Authorities in Western Australia say the 16-year-old boy had been part of a program to counter online deradicalization since he was 14.
The teenage assailant had told associates in a text message that he was going "on the path of jihad tonight for the sake of Allah."
Later, in the car park of a hardware store in the Western Australian city of Perth, he used a kitchen knife to stab a man. The 16-year-old boy was killed by police. His victim was wounded.
Authorities said the boy had voluntarily taken part in the government funded Countering Violent Extremism program since 2022 after he caused an explosion in a toilet at his high school.
He had received treatment for mental health issues as well as extremist tendencies.
Western Australia Police Commissioner Col Blanch told reporters the deradicalization program was "highly successful but, sadly, it's not perfect."
The project includes working with families, counselling, the involvement of religious leaders, and mental health components.
The program is based on the work of Youth Minister Anne Aly, the first female Muslim lawmaker to be elected to federal Parliament in Canberra.
She told the Australian Broadcasting Corp. that despite the death of the teenager she believes the deradicalization program is effective.
"We are always reviewing, as we should, practice in this space. But I will say that these programs work because I have seen them work," she said. "I do not think that we should be going, 'Oh, these programs do not work,' and walking away from them, but for the vast majority they do work."

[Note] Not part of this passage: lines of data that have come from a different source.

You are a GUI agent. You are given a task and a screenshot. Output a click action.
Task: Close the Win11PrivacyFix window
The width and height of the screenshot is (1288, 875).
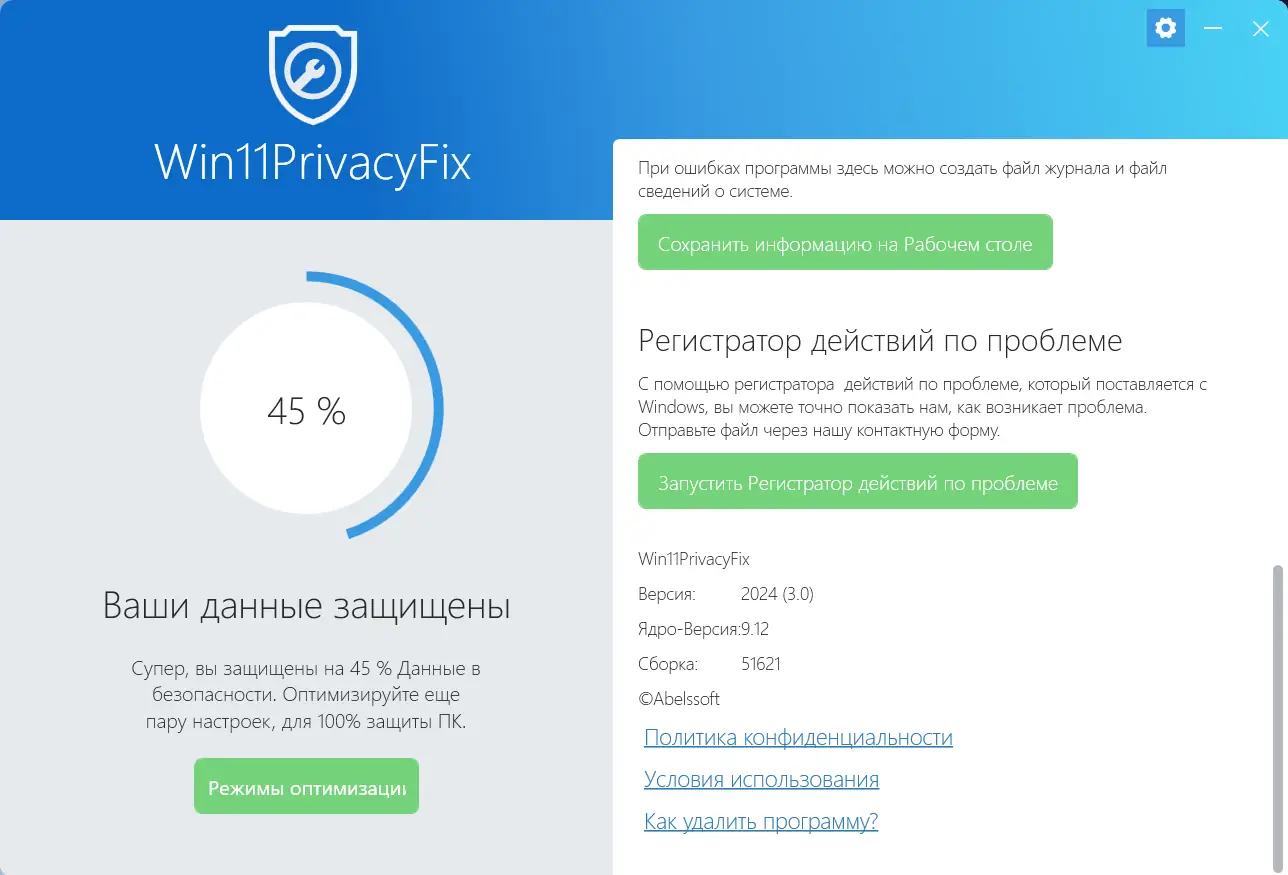point(1261,29)

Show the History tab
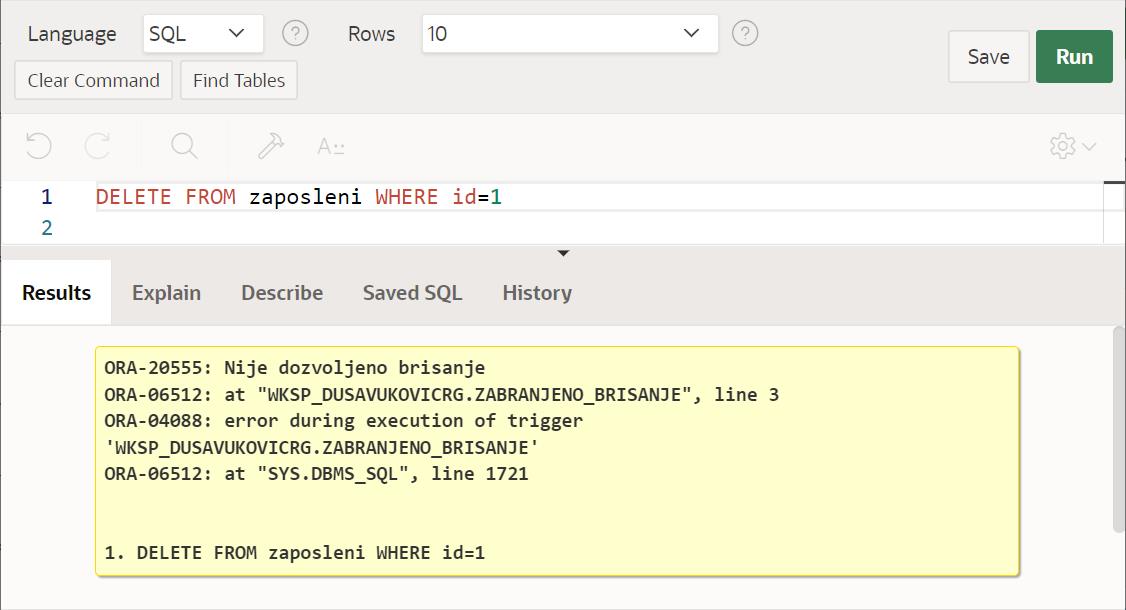[x=537, y=293]
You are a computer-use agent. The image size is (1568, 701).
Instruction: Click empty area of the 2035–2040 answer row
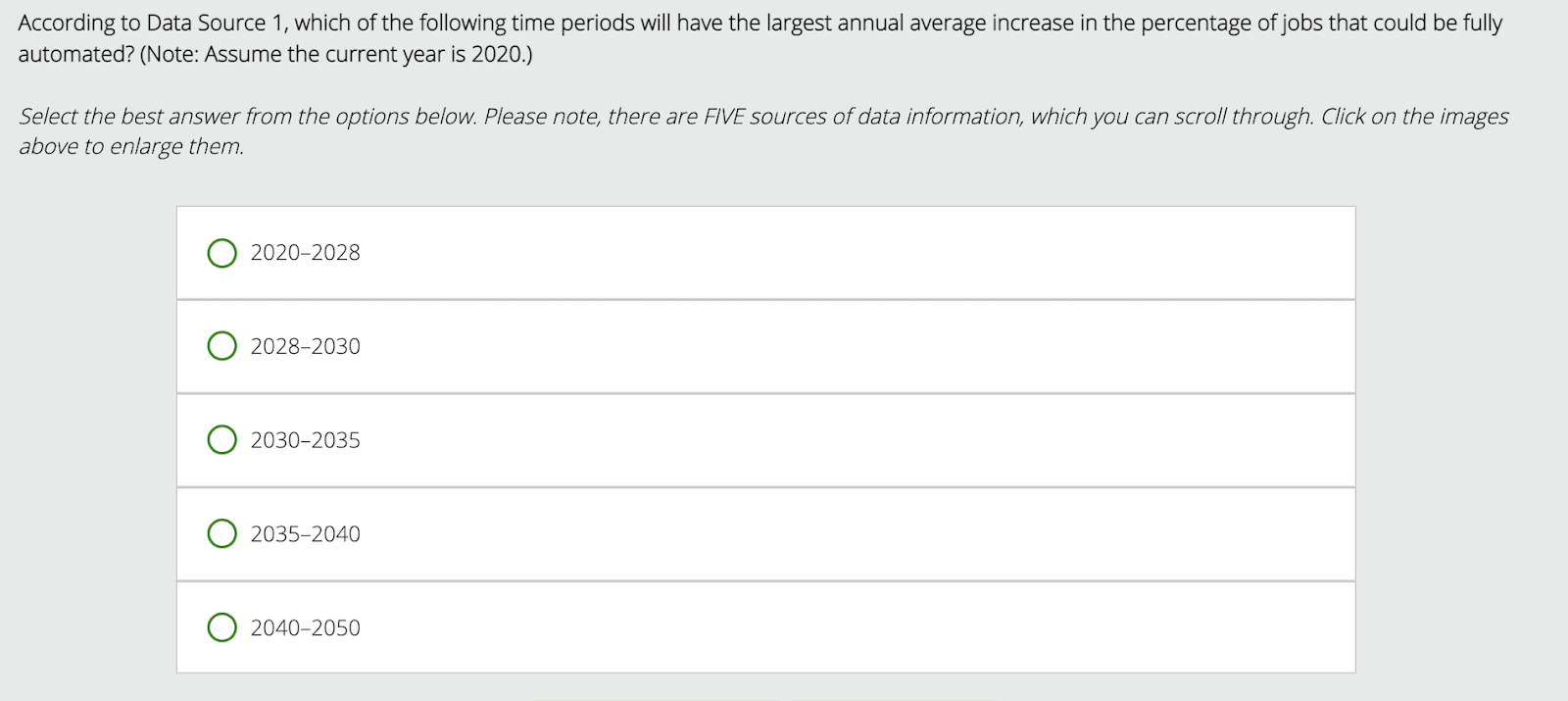click(833, 533)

Investigators have had found no connection between the boy shot dead in Perth and an alleged network of teenage extremists in Sydney, on the other side of the Australian continent.
There, a 16-year-old boy was charged with committing a terrorist act after a bishop and three other people were stabbed at a Sydney church on April 15.
In the investigation that followed, six more teenagers were charged with terror-related offenses.
Australia has worked with the United States to build deradicalization programs in Indonesia for those convicted of terrorism-related crimes.
However, critics have said that some convicted militants have refused to take part in the voluntary schemes.
In Britain, there are several deradicalization initiatives for people who have been involved in extremist activity.
Programs designed to steer individuals away from militant ideology have been set up in other countries, including Pakistan, Germany and the United States.